(This post originally appeared on The Hill)
Sen. Bernie Sanders (I-Vt.) may have won the Democratic primary in New Hampshire, but small business owners still prefer President Trump.That’s the indication from a new poll released earlier this week by research firm Gallup and payments provider Square. Of the 1,234 small business owners running companies with annual revenues between $50,000 and $25,000,000 surveyed, 90 percent said that they were either paying “a lot” or “some” attention to the election campaign and almost all said they planned to vote this November. This is a large and important block of voters, and their support will make a significant difference in this year’s elections.
So, whom do they like? So far, it’s Trump. Sixty percent of small business owners said they approved of the job that Trump is doing and more than half (52 percent) said that their business would be better off if he’s elected. Small business owners are happy with lower taxes, the stronger economy and the decrease in government regulations.
They also like the Republican Party. Forty percent of those surveyed identified themselves as Republicans and the majority of respondents felt that – with the exception of health care and climate change – the Republican Party was “better able to handle” all the top issues important to them.

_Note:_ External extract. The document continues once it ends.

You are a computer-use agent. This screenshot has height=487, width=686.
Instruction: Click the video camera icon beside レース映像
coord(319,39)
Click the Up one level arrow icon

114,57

“Most small-business owners rate the financial condition of their business positively – 56% say it is ‘excellent’ and 38% ‘good’ – and 69% report that their business benefited from the 2017 tax reform law,” according to the study. “More than seven in ten say they reinvested over one-quarter of the savings that resulted from the tax law in their business.”
So does this mean that the president will run away with the support of small businesses come November? Not so fast. While there’s a lot of good news in this survey for Trump, there is still hope for the Democratic candidates.

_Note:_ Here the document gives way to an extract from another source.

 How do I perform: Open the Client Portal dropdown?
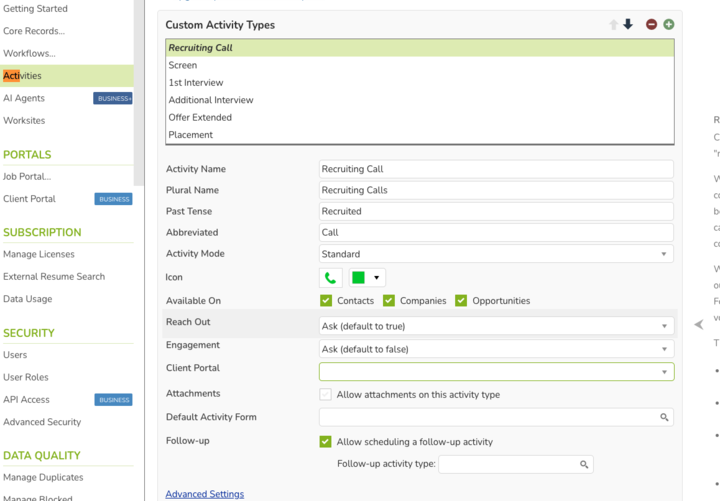point(496,372)
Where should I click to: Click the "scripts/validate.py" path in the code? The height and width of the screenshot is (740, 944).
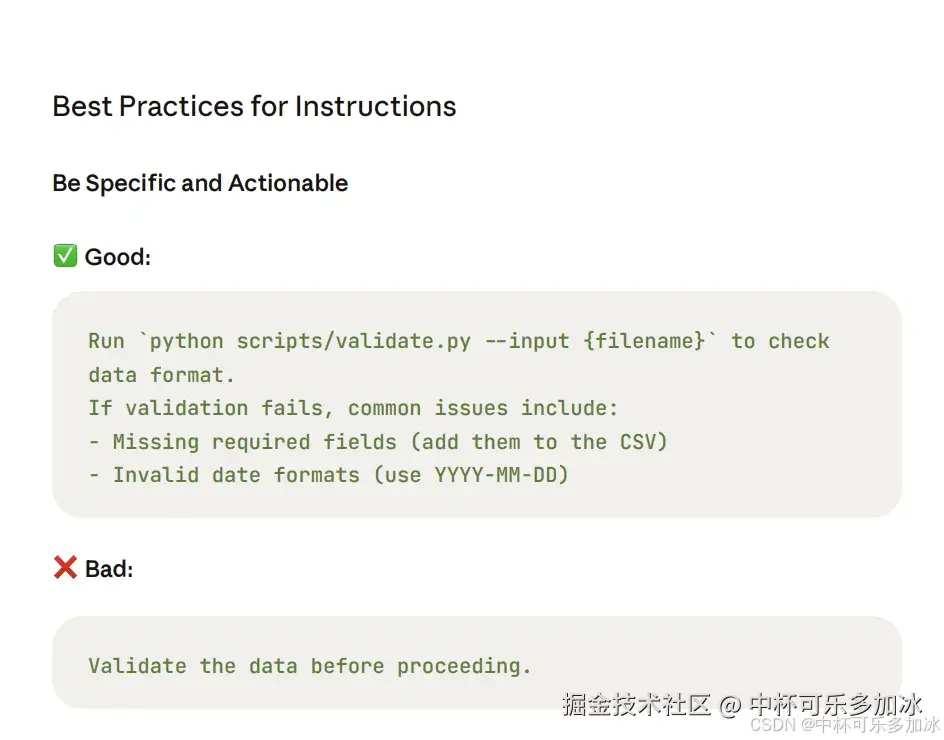point(353,341)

Former New York City Mayor Mike Bloomberg actually beats the president in a head to head matchup, although by a small margin 52 to 48 percent. Former Vice President Joe Biden is at even money. Former Mayor Pete Buttigieg is only a point behind. And what about Sanders, New Hampshire’s big winner? Both he and Warren would lose to the president by four percentage points 52-48. It’s the biggest difference among all the Democrats, but certainly not insurmountable.
Doesn’t this come as a surprise? To me, it does, and to the president should be concerned. Here is a guy who has done just about everything that a business owner could want on policy. He’s reduced taxes, decreased regulations and overseen one of the most pro-business administrations in recent memory. The economy has grown under him, and small businesses are doing financially well. Yet still, he’s pretty much running neck and neck with most of his potential Democratic opponents — even the most liberal ones. What gives?
I know what. It’s uncertainty…again. You would think that after four years of Trump we would know what we were getting with a second term. But we still don’t. Even with all that we’ve learned about him, most small businesses are still uncertain about their future under his leadership. Will his erratic behavior cause problems? Will further partisanship continue to freeze Washington? Will our businesses suffer because of this? So far, so good. But were we just lucky to avoid big problems these past few years?
The important takeaway is this: Going into the election season, the president is still the frontrunner among small business owners. But not by a lot, which is interesting considering all of the reasons why small businesses should be overwhelmingly supporting him. Sure, more of those polled (40 percent) identified themselves as Republicans. But more than a quarter said they were “independent,” and it will likely be these voters who decide the president’s fate. Obviously, this community of 30 million still has concerns about reelecting President Trump, and all with good reason.